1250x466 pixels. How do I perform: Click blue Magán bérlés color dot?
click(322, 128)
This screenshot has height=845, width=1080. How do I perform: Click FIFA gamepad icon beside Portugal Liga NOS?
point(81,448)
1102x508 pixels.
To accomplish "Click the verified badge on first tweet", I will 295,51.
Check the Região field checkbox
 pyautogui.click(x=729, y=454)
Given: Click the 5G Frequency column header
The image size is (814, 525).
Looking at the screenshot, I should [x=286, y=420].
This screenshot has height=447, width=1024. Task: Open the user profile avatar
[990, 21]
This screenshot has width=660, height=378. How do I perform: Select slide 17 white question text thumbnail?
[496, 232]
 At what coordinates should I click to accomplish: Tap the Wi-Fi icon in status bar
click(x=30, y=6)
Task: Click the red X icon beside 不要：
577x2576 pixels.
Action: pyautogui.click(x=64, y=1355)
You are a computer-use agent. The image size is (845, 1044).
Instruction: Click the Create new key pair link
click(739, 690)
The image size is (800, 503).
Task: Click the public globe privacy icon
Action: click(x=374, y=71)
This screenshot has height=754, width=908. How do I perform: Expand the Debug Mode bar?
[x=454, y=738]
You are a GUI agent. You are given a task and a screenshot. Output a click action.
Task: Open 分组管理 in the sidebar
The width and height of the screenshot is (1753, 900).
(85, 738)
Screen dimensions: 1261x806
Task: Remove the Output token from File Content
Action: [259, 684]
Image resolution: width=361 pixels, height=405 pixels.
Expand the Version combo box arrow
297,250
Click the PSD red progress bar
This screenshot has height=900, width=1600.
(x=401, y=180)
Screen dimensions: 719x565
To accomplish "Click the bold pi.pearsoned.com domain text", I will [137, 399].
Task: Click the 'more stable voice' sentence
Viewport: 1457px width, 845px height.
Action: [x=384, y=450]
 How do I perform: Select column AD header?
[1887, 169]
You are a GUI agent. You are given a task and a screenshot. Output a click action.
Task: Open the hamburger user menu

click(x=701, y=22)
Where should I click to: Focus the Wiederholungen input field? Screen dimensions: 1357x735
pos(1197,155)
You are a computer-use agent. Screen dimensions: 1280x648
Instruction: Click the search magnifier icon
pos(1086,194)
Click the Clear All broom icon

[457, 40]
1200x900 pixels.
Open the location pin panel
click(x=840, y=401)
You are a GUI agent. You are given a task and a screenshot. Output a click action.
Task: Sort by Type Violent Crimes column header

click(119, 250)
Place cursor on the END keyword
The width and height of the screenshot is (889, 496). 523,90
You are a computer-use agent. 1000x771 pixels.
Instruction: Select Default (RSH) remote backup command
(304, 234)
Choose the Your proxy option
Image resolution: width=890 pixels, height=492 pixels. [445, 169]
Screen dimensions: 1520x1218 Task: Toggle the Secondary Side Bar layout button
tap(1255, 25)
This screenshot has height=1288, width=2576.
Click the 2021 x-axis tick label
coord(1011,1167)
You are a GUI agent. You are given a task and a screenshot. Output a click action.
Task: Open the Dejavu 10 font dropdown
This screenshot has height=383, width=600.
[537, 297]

(PROBLEM):
Rewrite every one of the rows above as a numbered list, leaving out the blank lines.

(TASK SOLUTION):
1. 1250x466 pixels. How do I perform: Click blue Magán bérlés color dot?
2. click(322, 128)
3. This screenshot has height=845, width=1080. How do I perform: Click FIFA gamepad icon beside Portugal Liga NOS?
4. point(81,448)
5. 1102x508 pixels.
6. To accomplish "Click the verified badge on first tweet", I will 295,51.
7. Check the Região field checkbox
8.  pyautogui.click(x=729, y=454)
9. Given: Click the 5G Frequency column header
10. The image size is (814, 525).
11. Looking at the screenshot, I should [x=286, y=420].
12. This screenshot has height=447, width=1024. Task: Open the user profile avatar
13. [990, 21]
14. This screenshot has width=660, height=378. How do I perform: Select slide 17 white question text thumbnail?
15. [496, 232]
16.  At what coordinates should I click to accomplish: Tap the Wi-Fi icon in status bar
17. click(x=30, y=6)
18. Task: Click the red X icon beside 不要：
19. 577x2576 pixels.
20. Action: pyautogui.click(x=64, y=1355)
21. You are a computer-use agent. The image size is (845, 1044).
22. Instruction: Click the Create new key pair link
23. click(739, 690)
24. The image size is (800, 503).
25. Task: Click the public globe privacy icon
26. Action: click(x=374, y=71)
27. This screenshot has height=754, width=908. How do I perform: Expand the Debug Mode bar?
28. [x=454, y=738]
29. You are a GUI agent. You are given a task and a screenshot. Output a click action.
30. Task: Open 分组管理 in the sidebar
31. The width and height of the screenshot is (1753, 900).
32. (85, 738)
33. Screen dimensions: 1261x806
34. Task: Remove the Output token from File Content
35. Action: [259, 684]
36. Image resolution: width=361 pixels, height=405 pixels.
37. Expand the Version combo box arrow
38. 297,250
39. Click the PSD red progress bar
40. This screenshot has height=900, width=1600.
41. (x=401, y=180)
42. Screen dimensions: 719x565
43. To accomplish "Click the bold pi.pearsoned.com domain text", I will [137, 399].
44. Task: Click the 'more stable voice' sentence
45. Viewport: 1457px width, 845px height.
46. Action: [x=384, y=450]
47.  How do I perform: Select column AD header?
48. [1887, 169]
49. You are a GUI agent. You are given a task and a screenshot. Output a click action.
50. Task: Open the hamburger user menu
51. click(x=701, y=22)
52. Where should I click to: Focus the Wiederholungen input field? Screen dimensions: 1357x735
53. pos(1197,155)
54. You are a computer-use agent. Screen dimensions: 1280x648
55. Instruction: Click the search magnifier icon
56. pos(1086,194)
57. Click the Clear All broom icon
58. [457, 40]
59. 1200x900 pixels.
60. Open the location pin panel
61. click(x=840, y=401)
62. You are a GUI agent. You are given a task and a screenshot. Output a click action.
63. Task: Sort by Type Violent Crimes column header
64. click(119, 250)
65. Place cursor on the END keyword
66. The width and height of the screenshot is (889, 496). 523,90
67. You are a computer-use agent. 1000x771 pixels.
68. Instruction: Select Default (RSH) remote backup command
69. (304, 234)
70. Choose the Your proxy option
71. Image resolution: width=890 pixels, height=492 pixels. [445, 169]
72. Screen dimensions: 1520x1218 Task: Toggle the Secondary Side Bar layout button
73. tap(1255, 25)
74. This screenshot has height=1288, width=2576.
75. Click the 2021 x-axis tick label
76. coord(1011,1167)
77. You are a GUI agent. You are given a task and a screenshot. Output a click action.
78. Task: Open the Dejavu 10 font dropdown
79. This screenshot has height=383, width=600.
80. [537, 297]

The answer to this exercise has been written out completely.